- **What needs to be done**: Set the following entries down again exactly, line by line.

- **Records provided**:
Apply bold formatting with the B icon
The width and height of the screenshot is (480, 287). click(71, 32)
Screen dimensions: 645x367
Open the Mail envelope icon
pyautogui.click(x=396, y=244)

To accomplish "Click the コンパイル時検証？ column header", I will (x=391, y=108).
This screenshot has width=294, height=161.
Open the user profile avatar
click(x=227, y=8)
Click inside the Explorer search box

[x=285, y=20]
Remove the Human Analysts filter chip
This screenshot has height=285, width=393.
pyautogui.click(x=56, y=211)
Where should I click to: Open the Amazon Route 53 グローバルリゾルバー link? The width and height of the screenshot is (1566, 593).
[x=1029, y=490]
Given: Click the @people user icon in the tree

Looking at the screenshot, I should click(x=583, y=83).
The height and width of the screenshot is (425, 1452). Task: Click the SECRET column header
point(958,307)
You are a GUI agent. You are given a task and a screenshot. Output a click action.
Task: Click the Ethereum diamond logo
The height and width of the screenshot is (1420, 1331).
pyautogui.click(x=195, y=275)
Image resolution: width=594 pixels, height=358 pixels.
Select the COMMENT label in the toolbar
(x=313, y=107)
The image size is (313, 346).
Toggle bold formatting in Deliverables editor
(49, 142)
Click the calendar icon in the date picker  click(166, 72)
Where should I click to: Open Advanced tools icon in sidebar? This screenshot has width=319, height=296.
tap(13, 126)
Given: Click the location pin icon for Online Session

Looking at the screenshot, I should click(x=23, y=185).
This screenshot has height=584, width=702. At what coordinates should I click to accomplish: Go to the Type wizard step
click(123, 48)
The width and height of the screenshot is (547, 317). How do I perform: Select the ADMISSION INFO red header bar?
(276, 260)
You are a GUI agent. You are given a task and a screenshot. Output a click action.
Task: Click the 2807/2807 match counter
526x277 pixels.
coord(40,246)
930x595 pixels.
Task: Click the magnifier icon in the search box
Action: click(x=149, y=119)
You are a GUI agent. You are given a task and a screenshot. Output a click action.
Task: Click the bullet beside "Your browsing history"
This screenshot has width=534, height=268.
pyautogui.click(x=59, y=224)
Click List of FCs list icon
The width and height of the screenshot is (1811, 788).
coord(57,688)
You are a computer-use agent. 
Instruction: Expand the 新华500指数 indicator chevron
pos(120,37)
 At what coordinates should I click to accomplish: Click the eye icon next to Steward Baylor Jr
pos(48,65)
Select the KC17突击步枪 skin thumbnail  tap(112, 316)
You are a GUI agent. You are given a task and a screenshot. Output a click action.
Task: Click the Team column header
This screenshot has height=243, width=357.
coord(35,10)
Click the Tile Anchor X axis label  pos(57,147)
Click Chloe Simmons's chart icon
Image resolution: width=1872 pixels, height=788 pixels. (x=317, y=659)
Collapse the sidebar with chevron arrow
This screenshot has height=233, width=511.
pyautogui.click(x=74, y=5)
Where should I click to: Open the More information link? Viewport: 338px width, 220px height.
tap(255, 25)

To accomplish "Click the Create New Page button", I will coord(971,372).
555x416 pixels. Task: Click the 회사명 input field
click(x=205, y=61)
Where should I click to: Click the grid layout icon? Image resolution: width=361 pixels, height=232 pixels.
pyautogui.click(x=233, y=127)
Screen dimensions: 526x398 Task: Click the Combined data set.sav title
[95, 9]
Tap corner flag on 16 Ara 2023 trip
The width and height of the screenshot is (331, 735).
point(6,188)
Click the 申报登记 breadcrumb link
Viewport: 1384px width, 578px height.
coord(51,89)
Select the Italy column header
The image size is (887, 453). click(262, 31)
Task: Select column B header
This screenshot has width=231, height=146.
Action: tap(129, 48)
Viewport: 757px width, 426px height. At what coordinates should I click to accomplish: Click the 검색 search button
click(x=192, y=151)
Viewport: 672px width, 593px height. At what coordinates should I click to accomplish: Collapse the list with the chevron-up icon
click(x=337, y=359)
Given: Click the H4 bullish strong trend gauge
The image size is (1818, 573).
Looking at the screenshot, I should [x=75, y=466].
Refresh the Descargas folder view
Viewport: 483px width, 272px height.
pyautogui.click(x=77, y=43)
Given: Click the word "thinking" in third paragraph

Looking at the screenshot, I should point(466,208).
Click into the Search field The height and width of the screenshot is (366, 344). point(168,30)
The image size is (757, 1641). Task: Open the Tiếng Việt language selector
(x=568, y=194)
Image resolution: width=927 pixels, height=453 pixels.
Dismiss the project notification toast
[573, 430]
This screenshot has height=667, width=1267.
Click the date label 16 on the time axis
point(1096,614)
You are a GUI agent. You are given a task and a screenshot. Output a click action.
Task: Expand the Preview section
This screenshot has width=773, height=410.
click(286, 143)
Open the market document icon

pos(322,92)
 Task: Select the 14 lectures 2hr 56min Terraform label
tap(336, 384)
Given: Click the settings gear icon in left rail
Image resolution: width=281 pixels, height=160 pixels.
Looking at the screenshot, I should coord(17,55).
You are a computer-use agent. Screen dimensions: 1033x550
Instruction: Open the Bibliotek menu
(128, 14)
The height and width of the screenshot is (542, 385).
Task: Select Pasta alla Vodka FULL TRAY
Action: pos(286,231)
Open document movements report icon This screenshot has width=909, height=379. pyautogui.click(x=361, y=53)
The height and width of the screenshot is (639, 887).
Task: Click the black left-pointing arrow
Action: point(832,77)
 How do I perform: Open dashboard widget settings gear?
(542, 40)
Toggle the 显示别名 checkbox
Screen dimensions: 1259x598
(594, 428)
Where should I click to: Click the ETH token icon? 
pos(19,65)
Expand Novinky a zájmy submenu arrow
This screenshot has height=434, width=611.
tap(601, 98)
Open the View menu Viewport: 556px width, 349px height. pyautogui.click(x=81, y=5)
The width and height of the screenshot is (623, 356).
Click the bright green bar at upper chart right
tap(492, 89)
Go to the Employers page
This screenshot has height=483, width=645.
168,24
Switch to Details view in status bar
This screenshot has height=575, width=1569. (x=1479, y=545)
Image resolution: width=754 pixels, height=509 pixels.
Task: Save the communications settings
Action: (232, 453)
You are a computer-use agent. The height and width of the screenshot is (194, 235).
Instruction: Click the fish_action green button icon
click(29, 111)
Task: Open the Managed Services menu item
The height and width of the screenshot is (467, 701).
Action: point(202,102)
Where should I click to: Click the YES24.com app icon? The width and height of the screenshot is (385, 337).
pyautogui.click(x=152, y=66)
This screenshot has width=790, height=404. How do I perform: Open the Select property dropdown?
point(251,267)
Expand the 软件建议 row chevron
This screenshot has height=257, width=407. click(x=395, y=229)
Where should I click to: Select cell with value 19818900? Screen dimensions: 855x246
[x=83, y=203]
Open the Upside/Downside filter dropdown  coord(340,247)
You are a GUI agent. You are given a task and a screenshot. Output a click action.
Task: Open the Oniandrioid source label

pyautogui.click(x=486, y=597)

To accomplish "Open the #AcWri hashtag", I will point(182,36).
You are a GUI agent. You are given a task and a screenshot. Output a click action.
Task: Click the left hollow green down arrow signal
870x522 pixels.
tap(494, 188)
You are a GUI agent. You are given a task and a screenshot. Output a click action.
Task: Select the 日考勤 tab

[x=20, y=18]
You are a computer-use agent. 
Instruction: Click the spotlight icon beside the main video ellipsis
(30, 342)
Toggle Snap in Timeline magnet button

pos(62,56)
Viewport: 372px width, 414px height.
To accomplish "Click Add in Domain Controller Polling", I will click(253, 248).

- **Solution**:
Apply bold formatting with the B icon
The width and height of the screenshot is (480, 287). click(71, 32)
Screen dimensions: 645x367
Open the Mail envelope icon
pyautogui.click(x=396, y=244)

To accomplish "Click the コンパイル時検証？ column header", I will (x=391, y=108).
This screenshot has width=294, height=161.
Open the user profile avatar
click(x=227, y=8)
Click inside the Explorer search box

[x=285, y=20]
Remove the Human Analysts filter chip
This screenshot has height=285, width=393.
pyautogui.click(x=56, y=211)
Where should I click to: Open the Amazon Route 53 グローバルリゾルバー link? The width and height of the screenshot is (1566, 593).
[x=1029, y=490]
Given: Click the @people user icon in the tree

Looking at the screenshot, I should click(x=583, y=83).
The height and width of the screenshot is (425, 1452). Task: Click the SECRET column header
point(958,307)
You are a GUI agent. You are given a task and a screenshot. Output a click action.
Task: Click the Ethereum diamond logo
The height and width of the screenshot is (1420, 1331).
pyautogui.click(x=195, y=275)
Image resolution: width=594 pixels, height=358 pixels.
Select the COMMENT label in the toolbar
(x=313, y=107)
The image size is (313, 346).
Toggle bold formatting in Deliverables editor
(49, 142)
Click the calendar icon in the date picker  click(166, 72)
Where should I click to: Open Advanced tools icon in sidebar? This screenshot has width=319, height=296.
tap(13, 126)
Given: Click the location pin icon for Online Session

Looking at the screenshot, I should click(x=23, y=185).
This screenshot has height=584, width=702. At what coordinates should I click to accomplish: Go to the Type wizard step
click(123, 48)
The width and height of the screenshot is (547, 317). How do I perform: Select the ADMISSION INFO red header bar?
(276, 260)
You are a GUI agent. You are given a task and a screenshot. Output a click action.
Task: Click the 2807/2807 match counter
526x277 pixels.
coord(40,246)
930x595 pixels.
Task: Click the magnifier icon in the search box
Action: click(x=149, y=119)
You are a GUI agent. You are given a task and a screenshot. Output a click action.
Task: Click the bullet beside "Your browsing history"
This screenshot has width=534, height=268.
pyautogui.click(x=59, y=224)
Click List of FCs list icon
The width and height of the screenshot is (1811, 788).
coord(57,688)
You are a computer-use agent. 
Instruction: Expand the 新华500指数 indicator chevron
pos(120,37)
 At what coordinates should I click to accomplish: Click the eye icon next to Steward Baylor Jr
pos(48,65)
Select the KC17突击步枪 skin thumbnail  tap(112, 316)
You are a GUI agent. You are given a task and a screenshot. Output a click action.
Task: Click the Team column header
This screenshot has height=243, width=357.
coord(35,10)
Click the Tile Anchor X axis label  pos(57,147)
Click Chloe Simmons's chart icon
Image resolution: width=1872 pixels, height=788 pixels. (x=317, y=659)
Collapse the sidebar with chevron arrow
This screenshot has height=233, width=511.
pyautogui.click(x=74, y=5)
Where should I click to: Open the More information link? Viewport: 338px width, 220px height.
tap(255, 25)

To accomplish "Click the Create New Page button", I will coord(971,372).
555x416 pixels. Task: Click the 회사명 input field
click(x=205, y=61)
Where should I click to: Click the grid layout icon? Image resolution: width=361 pixels, height=232 pixels.
pyautogui.click(x=233, y=127)
Screen dimensions: 526x398 Task: Click the Combined data set.sav title
[95, 9]
Tap corner flag on 16 Ara 2023 trip
The width and height of the screenshot is (331, 735).
point(6,188)
Click the 申报登记 breadcrumb link
Viewport: 1384px width, 578px height.
coord(51,89)
Select the Italy column header
The image size is (887, 453). click(262, 31)
Task: Select column B header
This screenshot has width=231, height=146.
Action: tap(129, 48)
Viewport: 757px width, 426px height. At what coordinates should I click to accomplish: Click the 검색 search button
click(x=192, y=151)
Viewport: 672px width, 593px height. At what coordinates should I click to accomplish: Collapse the list with the chevron-up icon
click(x=337, y=359)
Given: Click the H4 bullish strong trend gauge
The image size is (1818, 573).
Looking at the screenshot, I should [x=75, y=466].
Refresh the Descargas folder view
Viewport: 483px width, 272px height.
pyautogui.click(x=77, y=43)
Given: Click the word "thinking" in third paragraph

Looking at the screenshot, I should point(466,208).
Click into the Search field The height and width of the screenshot is (366, 344). point(168,30)
The image size is (757, 1641). Task: Open the Tiếng Việt language selector
(x=568, y=194)
Image resolution: width=927 pixels, height=453 pixels.
Dismiss the project notification toast
[573, 430]
This screenshot has height=667, width=1267.
Click the date label 16 on the time axis
point(1096,614)
You are a GUI agent. You are given a task and a screenshot. Output a click action.
Task: Expand the Preview section
This screenshot has width=773, height=410.
click(286, 143)
Open the market document icon

pos(322,92)
 Task: Select the 14 lectures 2hr 56min Terraform label
tap(336, 384)
Given: Click the settings gear icon in left rail
Image resolution: width=281 pixels, height=160 pixels.
Looking at the screenshot, I should coord(17,55).
You are a computer-use agent. Screen dimensions: 1033x550
Instruction: Open the Bibliotek menu
(128, 14)
The height and width of the screenshot is (542, 385).
Task: Select Pasta alla Vodka FULL TRAY
Action: pos(286,231)
Open document movements report icon This screenshot has width=909, height=379. pyautogui.click(x=361, y=53)
The height and width of the screenshot is (639, 887).
Task: Click the black left-pointing arrow
Action: point(832,77)
 How do I perform: Open dashboard widget settings gear?
(542, 40)
Toggle the 显示别名 checkbox
Screen dimensions: 1259x598
(594, 428)
Where should I click to: Click the ETH token icon? 
pos(19,65)
Expand Novinky a zájmy submenu arrow
This screenshot has height=434, width=611.
tap(601, 98)
Open the View menu Viewport: 556px width, 349px height. pyautogui.click(x=81, y=5)
The width and height of the screenshot is (623, 356).
Click the bright green bar at upper chart right
tap(492, 89)
Go to the Employers page
This screenshot has height=483, width=645.
168,24
Switch to Details view in status bar
This screenshot has height=575, width=1569. (x=1479, y=545)
Image resolution: width=754 pixels, height=509 pixels.
Task: Save the communications settings
Action: (232, 453)
You are a computer-use agent. The height and width of the screenshot is (194, 235).
Instruction: Click the fish_action green button icon
click(29, 111)
Task: Open the Managed Services menu item
The height and width of the screenshot is (467, 701).
Action: point(202,102)
Where should I click to: Click the YES24.com app icon? The width and height of the screenshot is (385, 337).
pyautogui.click(x=152, y=66)
This screenshot has width=790, height=404. How do I perform: Open the Select property dropdown?
point(251,267)
Expand the 软件建议 row chevron
This screenshot has height=257, width=407. click(x=395, y=229)
Where should I click to: Select cell with value 19818900? Screen dimensions: 855x246
[x=83, y=203]
Open the Upside/Downside filter dropdown  coord(340,247)
You are a GUI agent. You are given a task and a screenshot. Output a click action.
Task: Open the Oniandrioid source label

pyautogui.click(x=486, y=597)

To accomplish "Open the #AcWri hashtag", I will point(182,36).
You are a GUI agent. You are given a task and a screenshot. Output a click action.
Task: Click the left hollow green down arrow signal
870x522 pixels.
tap(494, 188)
You are a GUI agent. You are given a task and a screenshot. Output a click action.
Task: Select the 日考勤 tab

[x=20, y=18]
You are a computer-use agent. 
Instruction: Click the spotlight icon beside the main video ellipsis
(30, 342)
Toggle Snap in Timeline magnet button

pos(62,56)
Viewport: 372px width, 414px height.
To accomplish "Click Add in Domain Controller Polling", I will click(253, 248).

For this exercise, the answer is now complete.